Considérant qu'en énonçant que les faits reprochés à M. A s'inscrivaient dans une stratégie, mise en place à dessein par le requérant pour lui permettre de poursuivre son activité professionnelle au delà de la limite d'âge fixée par les statuts de la société Sofico (...) et ce au moyen de décisions contraires à l'intérêt de la société, prises en usant de ses pouvoirs de dirigeant, et en estimant que de tels manquements, commis par un commissaire aux comptes qui, en tant que président de la compagnie régionale (...) se devait de respecter les règles déontologiques de la profession avec une particulière rigueur, constituaient des actes contraires à l'honneur et à la probité , le haut conseil a qualifié de manière précise, circonstanciée et concrète les actes commis par M. A et a, sans dénaturer les faits de l'espèce et sans commettre d'erreur de droit, répondu au moyen soulevé en appel par M. A et écarté, par là même, le moyen tiré de ce que les faits incriminés lui auraient permis, n'étant pas contraires à l'honneur et à la dignité, de bénéficier de la loi d'amnistie du 6 août 2002 ; que ce faisant, le haut conseil n'a entaché sa décision ni d'une omission à statuer ni d'une insuffisance de motivation ;

Considérant qu'en énonçant que la chambre régionale de discipline avait exactement caractérisé les conditions dans lesquelles M. A avait opéré le transfert de fichiers clients et obtenu des clients concernés un courrier destiné à régulariser cette opération en prétendant la justifier par la demande qu'ils lui en auraient faite, le haut conseil ne s'est pas fondé, pour prononcer la sanction contestée, sur une motivation insuffisante ne permettant pas au juge de cassation d'exercer son contrôle de légalité ;

Sur le bien fondé de la décision attaquée :

Considérant que si, en vertu de l'article 6-1 de la convention européenne de sauvegarde des droits de l'homme et des libertés fondamentales, l'audience devant les chambres régionales de discipline des commissaires aux comptes est en principe publique, ce principe ne fait pas obstacle à ce que la juridiction disciplinaire, à la demande de la personne poursuivie, décide de statuer en séance non publique ; qu'il résulte de la décision rendue par la chambre régionale de discipline des commissaires aux comptes du 28 janvier 2005 que celle-ci a statué en séance non publique, à la demande de M. A ;

Mais considérant qu'aux termes de l'article 98 du décret du 12 août 1969 en vigueur à la date de la décision attaquée : La chambre entend l'auteur de la plainte, si ce dernier en fait la demande.

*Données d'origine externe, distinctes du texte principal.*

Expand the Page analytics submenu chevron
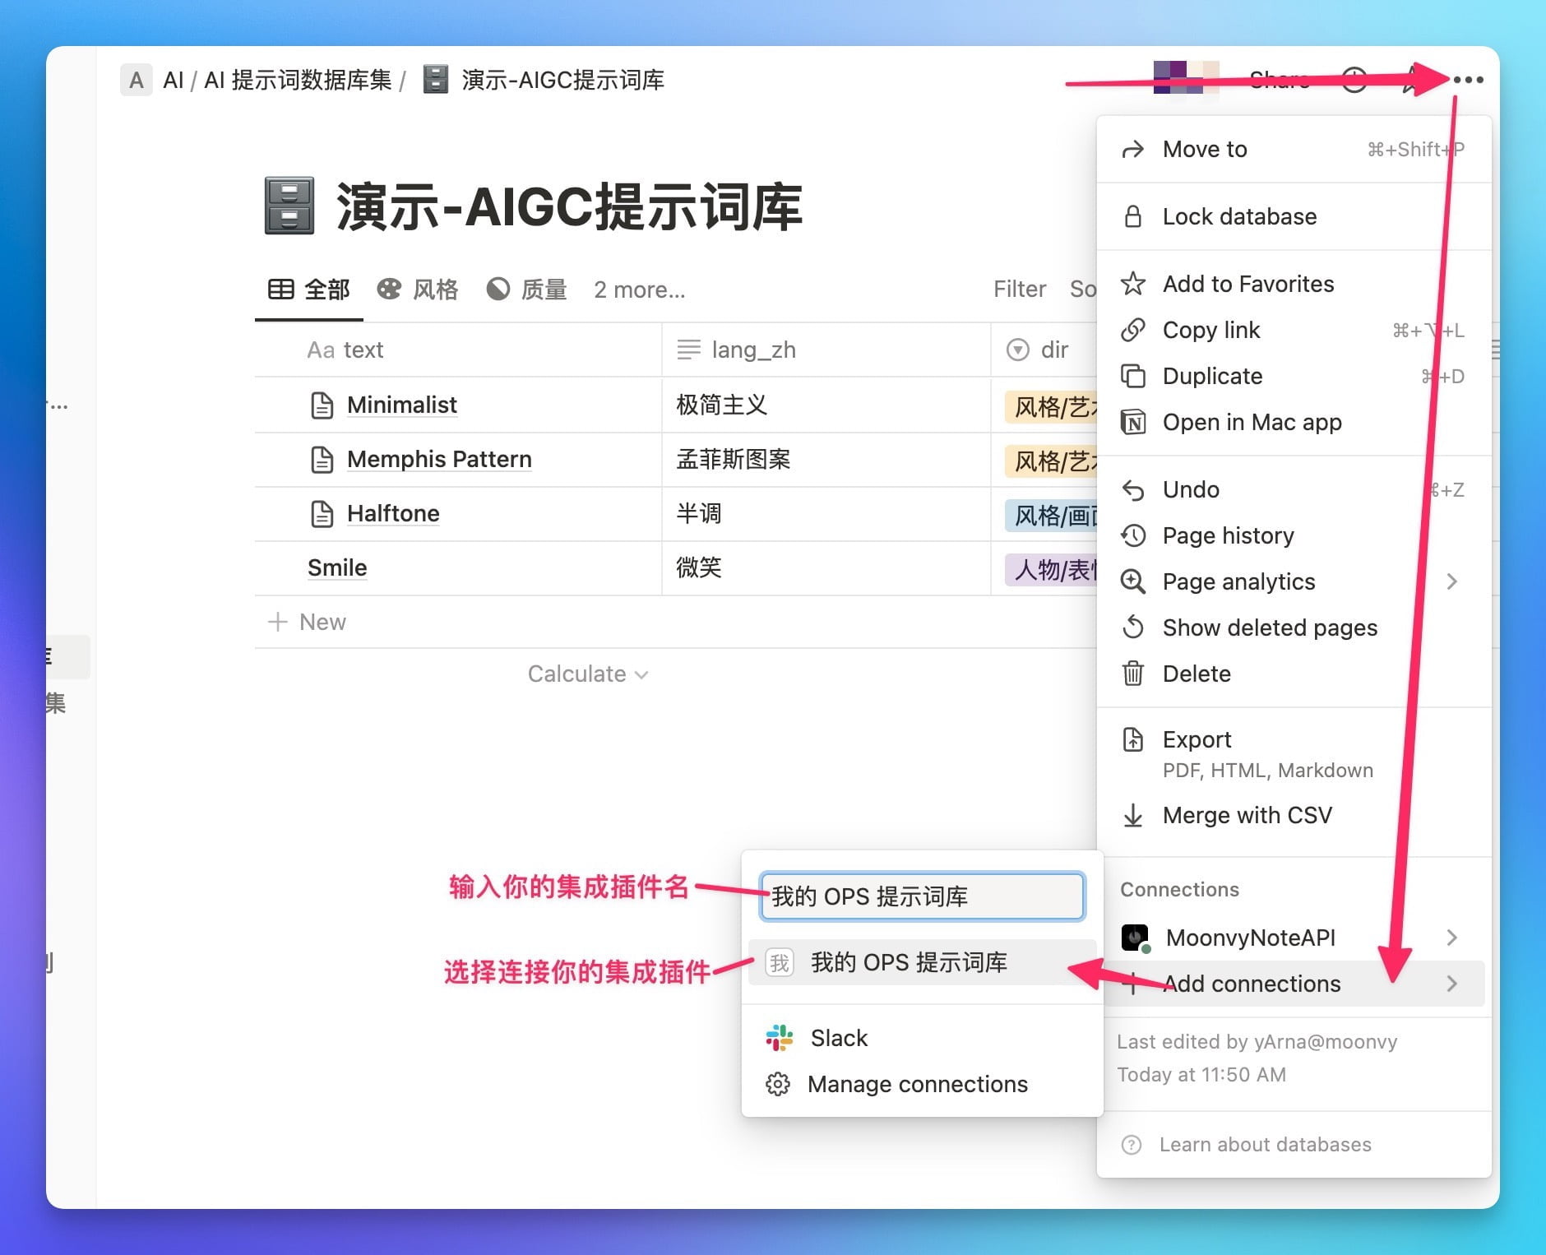Image resolution: width=1546 pixels, height=1255 pixels. coord(1451,581)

Elle peut entendre tous autres témoins et faire procéder à toutes investigations qu'elle estime utiles (...). Le magistrat chargé du ministère public dispose des conclusions écrites et peut présenter des observations orales ; le commissaire aux comptes peut présenter des observations écrites et orales et se faire assister d'un commissaire aux comptes et d'un avocat (...) ; que lorsqu'elle décide d'entendre l'auteur de la plainte, en vertu de ces dispositions, la juridiction disciplinaire n'est pas obligée de décider, à peine d'irrégularité de la procédure, que l'audience aura un caractère public ; que ce motif, qui répond à un moyen invoqué devant les juges du fond et dont l'examen n'appelle l'appréciation d'aucune circonstance de fait, doit être substitué au motif erroné de la décision attaquée, dont il justifie le dispositif, motif tiré de ce que l'appelant n'était pas fondé à invoquer l'irrégularité de la présence aux débats devant la chambre régionale de discipline de l'auteur de la plainte, dès lors que ceux-ci ont lieu sauf décision expresse contraire en séance publique en application de l'article 6-1 de la convention européenne des droits de l'homme ;

Considérant que le moyen tiré de ce que le haut conseil ne pouvait prononcer de sanction disciplinaire à l'encontre de M. A, dès lors que l'auteur de la plainte, la société Sofico, y avait formellement renoncé, procède d'une confusion entre la plainte à l'origine de la procédure disciplinaire, et l'action publique, exercée par le représentant du ministère public, qui, seule, constitue le fondement de la poursuite ; que dès lors ce moyen ne peut qu'être écarté ;

Considérant qu'en statuant par adoption des motifs retenus par la chambre régionale de discipline sur la question des inversions de mandats, M. A ayant informé six des clients de la société de sa démission de celle-ci, afin de se substituer à elle en tant que commissaire aux comptes titulaire, et en relevant qu'à juste titre, la chambre régionale avait énoncé que, dans aucun des cas, M. A n'avait évoqué la possibilité, pour les clients, de désigner un autre signataire, le haut conseil n'a pas entaché sa décision d'une insuffisance de motivation ; qu'en apportant, dans sa motivation, des compléments aux motifs retenus par la chambre régionale, pour relever que si cette situation n'a pas causé de préjudice financier à la société Sofico tant que M. A exerçait son activité en son sein, cette pratique a eu pour effet de lui conférer personnellement les mandats de commissaires aux comptes titulaire auprès de ses clients potentiels, le haut conseil n'a pas davantage commis d'erreur de droit ; qu'ainsi, le moyen doit être écarté ;

Considérant enfin que le Haut conseil, a tenu compte des circonstances particulières de l'affaire, et notamment du contexte conflictuel dans lequel s'est inscrit le comportement du requérant, en infirmant partiellement la décision de la chambre régionale pour ramener la sanction à une année d'interdiction temporaire, tout en estimant que cette nouvelle évaluation de la peine ne retirait pas leur gravité aux fautes disciplinaires constatées ;

Considérant qu'il résulte de tout ce qui précède que M. A n'est pas fondé à demander l'annulation de la décision attaquée ;

Sur les conclusions tendant à l'application de l'article L. 761-1 du code de justice administrative :

Considérant que les dispositions de l'article L. 761-1 du code de justice administrative font obstacle à ce que soit mis à la charge de l'Etat qui n'est pas, dans la présente instance, la partie perdante, le versement d'une somme de 3500 euros au titre des frais exposés par M. A et non compris dans les dépens ;

D E C I D E :

--------------

Article 1er : La requête de M. A est rejetée.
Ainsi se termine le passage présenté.